In the longer term, the Church should ask not only how to fund her schools but whether the need for such an education might be provided by other forms...If the intellect and moral imagination is being formed by the virtuous past of human tradition, there is no tension between faith and education. Can we consider pedagogies and approaches that are not strictly “Catholic” as still being formed by the Catholic heart, mind, and imagination? The recent recovery of Montessori education as a Catholic education seems to point to the answer being yes.

I would heartily echo that "yes," as my experience of sending my own children to a Montessori pre-school has had a profound impact on my thinking about teaching and learning.

In my experience, many Catholic schools still offer an extremely traditional approach to education.  Classes are teacher-driven, involve tons of rote memorization and regurgitation of facts, and duplicate some of the worst aspects of the "industrial model" of education we see in public schools, including grading practices that don't convey much meaningful information about what students have learned and foster an unnecessary and sometimes destructive emphasis on comparison and competition among children.

There are better ways, and the Montessori Method represents one of them.  Maria Montessori was a Catholic after all, and understood her approach in light of Catholic teaching.  Her student Sofia Cavalletti went on to develop a beautiful method of religious education based on the Montessori method called The Catechesis of the Good Shepherd.
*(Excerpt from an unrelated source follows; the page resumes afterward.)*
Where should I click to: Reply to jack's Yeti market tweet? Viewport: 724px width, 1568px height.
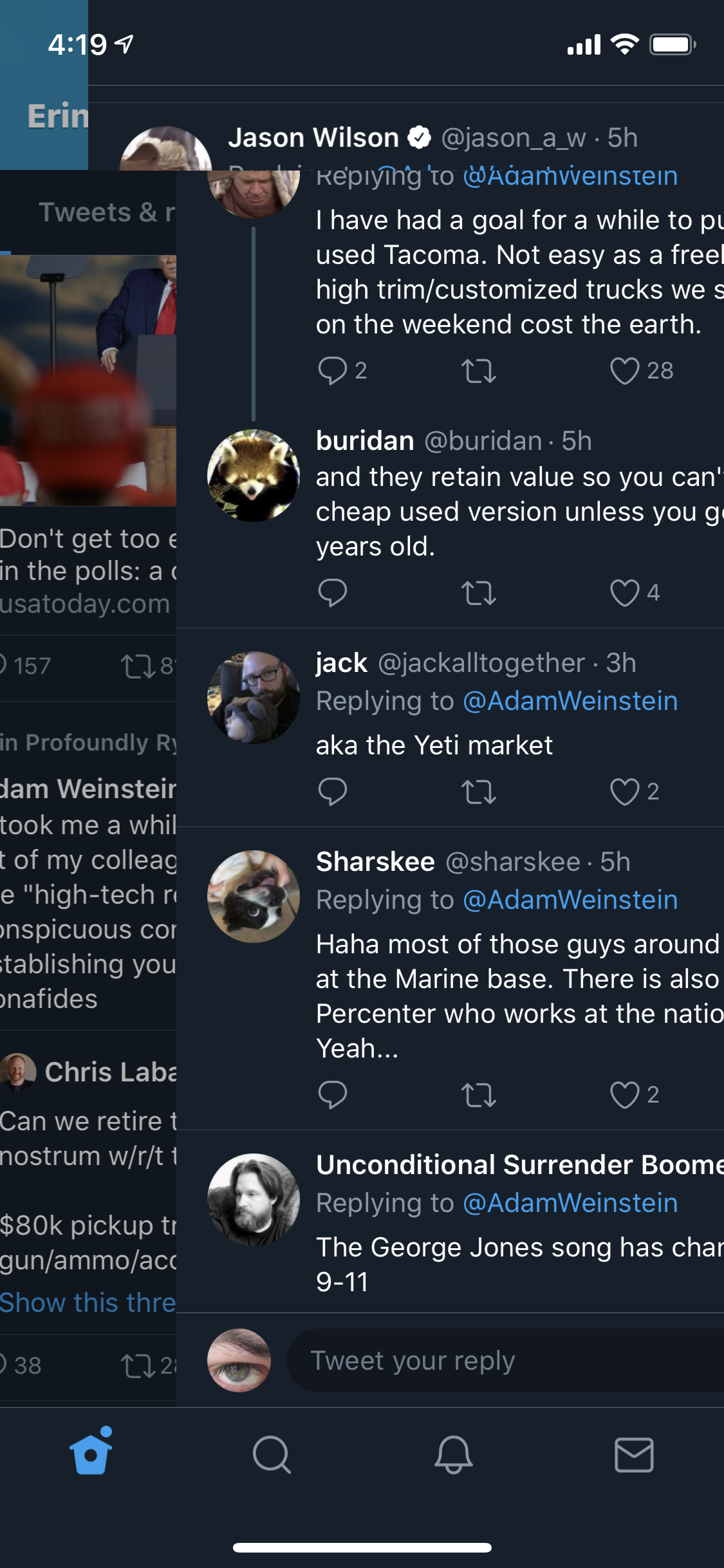(x=333, y=792)
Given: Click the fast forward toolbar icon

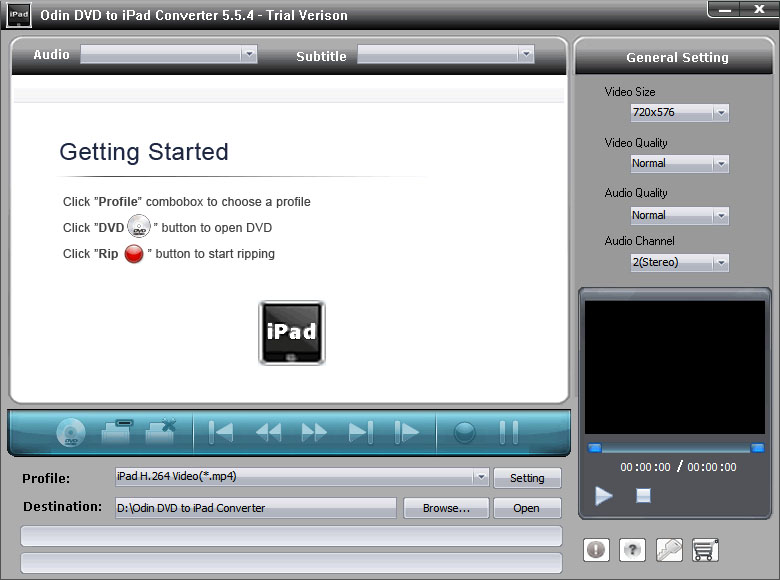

My point is that there is nothing inherently Catholic about the Prussian style of industrial education that has dominated American (and many European) schools for the last century, and Catholic schools should investigate and embrace new pedagogical approaches that reflect what we've discovered in that time about how children learn.  This is actually happening - to a very modest and halting extent - in traditional public schools.  Catholic children deserve the same kind of learning opportunities.

Additionally, I've come to see homeschooling as a completely viable educational option for many families, one that in some cases is preferable to traditional schools, both public and Catholic.  Read my recent, two-part review of Suzie Andres' The Little Way of Homeschooling here and here.  Every family's educational needs are unique, and Catholics (and educators in general) should embrace and support a wide range of meaningful educational options.

Of course, as Mattias Caro implies, Church leaders must themselves come to courageously confront the current crisis in Catholic education.  This means bringing policy battles for school choice in front of parish congregations.  It means confronting the rigid, teacher-driven learning models of Catholic schools by introducing parents and educators to new pedagogical approaches.  And it means supporting and encouraging homeschooling Catholic families.

But above all it means placing a greater emphasis on the natural and necessary link between faith and learning and what it means to raise Catholic children in an increasingly hostile culture. 

So there's lots of work to do, from the bishop's office to the principal's office to the family kitchen table.  Let's get busy.